> **TASKS**:
• a. In the beekeeping article, what is everything from "Jack has tended" down to "to bring home." with "dad" substituted for "father"?
• b. Which places are named in the beekeeping article?

> **EXCERPT PROVIDED**:
■ ■ ■
HILLTOP —
Beekeeper Jack Canada remembers when the bees of West Virginia were wilder.
“All bees back then came from the woods,” says the 78-year-old Wyoming County native. “They were pretty mean, just defended themselves a lot more. You expected to get stung two or three times when you’d take their honey. They have bees bred up now to where they are very gentle.
“Bees is a lot different now than they was back then.”
Jack has tended bees since childhood, using knowledge passed down through his family. Now, at his 32-acre farm on Keel Road, near Oak Hill, he continues the family beekeeping tradition and also helps share that knowledge with his neighbors in the Fayette-Raleigh area.
Before the days when bees were available from a catalog, Jack and his father, Cecil, used to hunt bees in the woods.
“You find them drinking water and watch the direction they are flying,” he says.
Working together, he and his father would follow the bees from their water source to the tree where they lived. Then they would cut down a section of the tree, split it open, and move some honey and eggs into a bee box. The next day, they had a hive of bees to bring home.
“When I was a kid, we didn’t have no equipment. We’d roll up a rag and light it and blow the smoke on them when we worked them.
“My dad’s first bees were homemade boxes. We didn’t have frames. He’d take a butcher’s knife and just cut down into the top of the beehive and get a dishpan of honey and put the lid back on the box.
“Some people just left them in the hollow log and put a lid on top.”
Jack’s people came from Wyoming County, in the area of what is now Twin Falls State Park. They lived on a farm outside of Maben, a small coal camp, raising livestock and growing vegetables for family consumption. They rarely, if ever, sold their produce for profit. Zettie, Jack’s mother, canned — a lot.
■ ■ ■
> **EXTRACTED MATERIAL**:

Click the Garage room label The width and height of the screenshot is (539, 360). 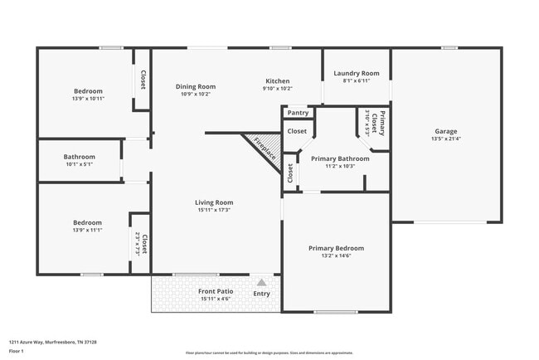pyautogui.click(x=445, y=131)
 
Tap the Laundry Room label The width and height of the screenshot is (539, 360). pyautogui.click(x=356, y=73)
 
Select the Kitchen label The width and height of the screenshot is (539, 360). pyautogui.click(x=277, y=80)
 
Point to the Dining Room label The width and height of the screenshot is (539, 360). pyautogui.click(x=196, y=86)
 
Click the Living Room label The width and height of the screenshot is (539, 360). pyautogui.click(x=214, y=202)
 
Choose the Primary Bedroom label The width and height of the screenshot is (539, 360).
■ ■ ■
> **RESULTS BY TASK**:
• a.
Jack has tended bees since childhood, using knowledge passed down through his family. Now, at his 32-acre farm on Keel Road, near Oak Hill, he continues the family beekeeping tradition and also helps share that knowledge with his neighbors in the Fayette-Raleigh area.
Before the days when bees were available from a catalog, Jack and his dad, Cecil, used to hunt bees in the woods.
“You find them drinking water and watch the direction they are flying,” he says.
Working together, he and his dad would follow the bees from their water source to the tree where they lived. Then they would cut down a section of the tree, split it open, and move some honey and eggs into a bee box. The next day, they had a hive of bees to bring home.

• b.
Hilltop
West Virginia
Wyoming County
Keel Road
Oak Hill
Fayette-Raleigh area
Twin Falls State Park
Maben